Выбрать главу

(Хорас­анская сказка)

«18 мая. Здравия желаю, товарищ Андрюня!

Вольно. Сегодня я сподобился все же залезть на самую высокую вершину в окру­ге. Это Хасар. Где бы ты ни ходил по долине среднего течения Сумбара, отовсюду видны две главные горы: Сюнт и Хасар. Сюнт конусовидный, а Хасар ― с плоской широкой вершиной, но повыше.

Поднимался от подножия, не торопясь, наблюдая птиц, четыре часа. Верх горы ― место очень своеобразное: широкое, слегка волнистое плато с великолепными тра­вами и разбросанными в понижениях рощицами цветущего боярышника и ди­кой вишни.

А надо всем этим мотается в синем небе полтора десятка черных коршунов, кор­мящихся в воздухе жуками. Летают вперемешку, паря и время от времени выделы­вая пируэты и виражи, перед тем как притормозить в полете, поставив тело верти­кально, и схватить насекомое вытянутой вперед тонкой лапой. Потом подносят до­бычу к клюву, обрывают жесткие жучиные ноги и едят жуков вместе с крыльями.

И вот смотрю я на все это и понимаю, что после Бомбея черный коршун стал для меня совершенно особой птицей. Причем, помню, Чача тогда, первым же утром по­сле нашего прилета, за столом так по–будничному сказал: «Хватит расси­живать, ор­нитоптер, вставай, пошли птичек покормим».

Я еще не понял тогда ничего: не замечал я за ним пристрастия к содержанию птиц. А оказалось, что кормить мы идем диких черных коршунов, живущих в Бомбее прямо в городе в несметном количестве (мне еще Володин про такое же в Дели рассказы­вал).
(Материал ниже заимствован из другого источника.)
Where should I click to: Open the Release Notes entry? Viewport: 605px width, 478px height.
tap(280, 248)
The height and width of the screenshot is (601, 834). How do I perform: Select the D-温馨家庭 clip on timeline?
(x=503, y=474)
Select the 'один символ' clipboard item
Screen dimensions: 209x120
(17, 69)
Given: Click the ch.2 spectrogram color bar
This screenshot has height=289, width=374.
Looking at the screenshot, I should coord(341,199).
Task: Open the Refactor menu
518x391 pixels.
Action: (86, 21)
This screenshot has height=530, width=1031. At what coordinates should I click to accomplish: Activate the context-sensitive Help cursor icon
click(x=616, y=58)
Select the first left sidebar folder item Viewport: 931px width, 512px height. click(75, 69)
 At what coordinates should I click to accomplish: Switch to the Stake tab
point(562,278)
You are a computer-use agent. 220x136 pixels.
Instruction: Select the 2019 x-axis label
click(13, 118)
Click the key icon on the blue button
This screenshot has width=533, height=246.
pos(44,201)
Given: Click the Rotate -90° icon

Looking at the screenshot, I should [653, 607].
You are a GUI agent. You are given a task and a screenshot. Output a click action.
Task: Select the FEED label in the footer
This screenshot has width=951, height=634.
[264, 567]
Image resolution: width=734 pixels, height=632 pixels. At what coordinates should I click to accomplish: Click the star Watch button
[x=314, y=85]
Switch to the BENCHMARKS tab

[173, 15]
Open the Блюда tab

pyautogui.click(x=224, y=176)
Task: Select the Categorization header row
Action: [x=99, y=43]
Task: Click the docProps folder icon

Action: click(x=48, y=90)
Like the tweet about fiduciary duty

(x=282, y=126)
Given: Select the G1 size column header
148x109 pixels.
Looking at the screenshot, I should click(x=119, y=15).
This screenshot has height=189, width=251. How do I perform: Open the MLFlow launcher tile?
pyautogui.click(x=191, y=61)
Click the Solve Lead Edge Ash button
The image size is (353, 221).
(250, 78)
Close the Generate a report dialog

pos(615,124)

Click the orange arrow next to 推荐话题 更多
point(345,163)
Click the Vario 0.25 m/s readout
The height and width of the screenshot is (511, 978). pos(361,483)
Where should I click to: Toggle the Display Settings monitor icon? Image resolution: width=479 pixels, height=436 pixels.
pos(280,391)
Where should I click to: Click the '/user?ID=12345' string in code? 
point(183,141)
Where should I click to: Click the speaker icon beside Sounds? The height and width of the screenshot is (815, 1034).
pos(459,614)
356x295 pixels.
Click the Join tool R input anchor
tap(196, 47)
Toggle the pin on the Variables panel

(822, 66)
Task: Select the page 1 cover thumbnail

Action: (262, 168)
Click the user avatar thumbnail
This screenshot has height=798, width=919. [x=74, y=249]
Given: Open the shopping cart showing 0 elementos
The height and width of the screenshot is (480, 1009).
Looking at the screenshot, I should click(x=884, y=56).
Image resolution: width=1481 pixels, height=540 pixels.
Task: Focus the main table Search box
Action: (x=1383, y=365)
Жены и дети наши спят, а мы с ним выходим на балкон какого‑то поднебесного этажа ― весь Бомбей под нами, солнце встает, Индийский океан в километре пле­щется, ― Чача достает кусочек сырого мяса и начинает им размахивать. Сразу отку­да‑то появляется коршун и стремительно приближается к нам, ловя подачку на лету в метре от наших физиономий.

После такого я уже оторваться от этого занятия не мог. Извел весь провиант, но пронаблюдал потрясающие вещи. Они не только брошенное на лету подхватывают, они, пикируя на страшной скорости, берут кусочек мяса с раскрытой ладони! Поду­май сам, какой это пилотаж и глазомер! Ведь страшно все‑таки: человек, рядом вто­рой снимает это на камеру, а ку­шать‑то хочется.

И вот коршун видит мою руку, взлетает с крыши противоположного здания; летит к нам, метров за десять прекращает махать крыльями, складывает их наполовину, пи­кирует по плавной траектории, развивая устрашающее ускорение, а в мо­мент подле­та берет лапой угощение с руки так, что ладони касается лишь на микрон и только тупой наружной стороной когтя, которым подцепляет прозрачный ломтик мяса. Но что ощущается при этом безошибочно, так это железная хватка кажущейся такой тонкой лапки.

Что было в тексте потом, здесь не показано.